__Records__

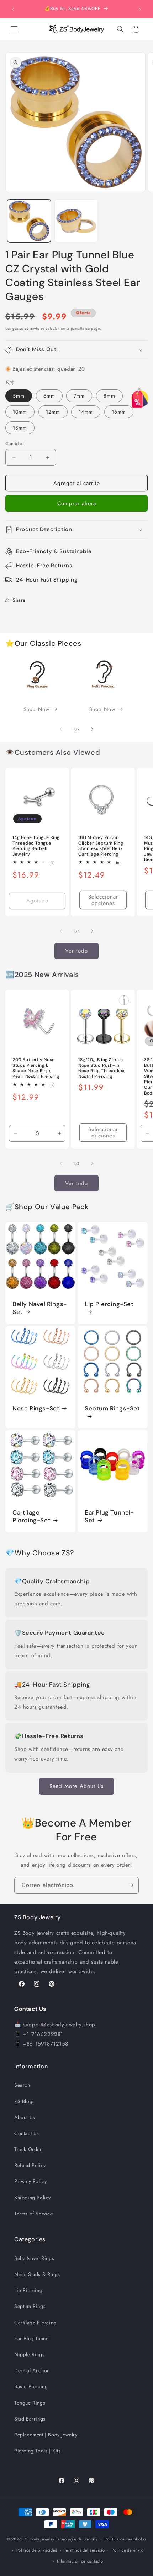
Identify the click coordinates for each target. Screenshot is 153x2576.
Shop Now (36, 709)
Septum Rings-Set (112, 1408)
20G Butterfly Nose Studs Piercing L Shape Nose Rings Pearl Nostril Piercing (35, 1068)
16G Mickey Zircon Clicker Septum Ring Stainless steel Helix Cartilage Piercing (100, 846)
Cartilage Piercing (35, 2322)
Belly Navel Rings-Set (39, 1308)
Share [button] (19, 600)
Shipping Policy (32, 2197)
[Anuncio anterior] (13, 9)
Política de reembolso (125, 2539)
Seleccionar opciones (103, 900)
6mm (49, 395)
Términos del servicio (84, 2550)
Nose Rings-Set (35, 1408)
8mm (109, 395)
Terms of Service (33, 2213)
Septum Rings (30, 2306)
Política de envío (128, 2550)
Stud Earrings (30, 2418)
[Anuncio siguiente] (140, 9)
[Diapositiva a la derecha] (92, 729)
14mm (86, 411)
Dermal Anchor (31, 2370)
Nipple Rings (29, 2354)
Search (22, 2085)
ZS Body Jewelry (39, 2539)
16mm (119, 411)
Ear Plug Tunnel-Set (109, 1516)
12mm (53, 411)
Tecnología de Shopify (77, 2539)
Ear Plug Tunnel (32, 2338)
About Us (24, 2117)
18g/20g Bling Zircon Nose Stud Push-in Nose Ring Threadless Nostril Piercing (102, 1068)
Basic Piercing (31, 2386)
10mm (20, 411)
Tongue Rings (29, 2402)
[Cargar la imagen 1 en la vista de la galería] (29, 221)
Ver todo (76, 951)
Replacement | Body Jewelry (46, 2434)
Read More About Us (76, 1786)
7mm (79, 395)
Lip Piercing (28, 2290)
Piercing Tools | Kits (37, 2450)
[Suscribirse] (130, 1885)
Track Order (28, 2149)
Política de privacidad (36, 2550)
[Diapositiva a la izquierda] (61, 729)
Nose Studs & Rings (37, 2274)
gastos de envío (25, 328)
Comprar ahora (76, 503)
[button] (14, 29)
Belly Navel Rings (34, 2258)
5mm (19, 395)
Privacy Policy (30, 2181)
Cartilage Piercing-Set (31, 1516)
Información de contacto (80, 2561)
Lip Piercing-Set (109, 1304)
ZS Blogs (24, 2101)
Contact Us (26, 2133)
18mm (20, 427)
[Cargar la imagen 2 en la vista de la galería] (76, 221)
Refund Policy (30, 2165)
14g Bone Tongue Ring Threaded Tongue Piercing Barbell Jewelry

__Instructions for the task__
Rewrite the material above, replacing every "Septum" with "Bridge" and keeping everything else the same. Leave out the pictures.

__Answer to the task__
Identify the click coordinates for each target. Screenshot is 153x2576.
Shop Now (36, 709)
Bridge Rings-Set (112, 1408)
20G Butterfly Nose Studs Piercing L Shape Nose Rings Pearl Nostril Piercing (35, 1068)
16G Mickey Zircon Clicker Bridge Ring Stainless steel Helix Cartilage Piercing (100, 846)
Cartilage Piercing (35, 2322)
Belly Navel Rings-Set (39, 1308)
Share [button] (19, 600)
Shipping Policy (32, 2197)
[Anuncio anterior] (13, 9)
Política de reembolso (125, 2539)
Seleccionar opciones (103, 900)
6mm (49, 395)
Términos del servicio (84, 2550)
Nose Rings-Set (35, 1408)
8mm (109, 395)
Terms of Service (33, 2213)
Bridge Rings (30, 2306)
Política de envío (128, 2550)
Stud Earrings (30, 2418)
[Anuncio siguiente] (140, 9)
[Diapositiva a la derecha] (92, 729)
14mm (86, 411)
Dermal Anchor (31, 2370)
Nipple Rings (29, 2354)
Search (22, 2085)
ZS Body Jewelry (39, 2539)
16mm (119, 411)
Ear Plug Tunnel-Set (109, 1516)
12mm (53, 411)
Tecnología de Shopify (77, 2539)
Ear Plug Tunnel (32, 2338)
About Us (24, 2117)
18g/20g Bling Zircon Nose Stud Push-in Nose Ring Threadless Nostril Piercing (102, 1068)
Basic Piercing (31, 2386)
10mm (20, 411)
Tongue Rings (29, 2402)
[Cargar la imagen 1 en la vista de la galería] (29, 221)
Ver todo (76, 951)
Replacement | Body Jewelry (46, 2434)
Read More About Us (76, 1786)
7mm (79, 395)
Lip Piercing (28, 2290)
Piercing Tools | Kits (37, 2450)
[Suscribirse] (130, 1885)
Track Order (28, 2149)
Política de privacidad (36, 2550)
[Diapositiva a la izquierda] (61, 729)
Nose Studs & Rings (37, 2274)
gastos de envío (25, 328)
Comprar ahora (76, 503)
[button] (14, 29)
Belly Navel Rings (34, 2258)
5mm (19, 395)
Privacy Policy (30, 2181)
Cartilage Piercing-Set (31, 1516)
Información de contacto (80, 2561)
Lip Piercing-Set (109, 1304)
ZS Blogs (24, 2101)
Contact Us (26, 2133)
18mm (20, 427)
[Cargar la imagen 2 en la vista de la galería] (76, 221)
Refund Policy (30, 2165)
14g Bone Tongue Ring Threaded Tongue Piercing Barbell Jewelry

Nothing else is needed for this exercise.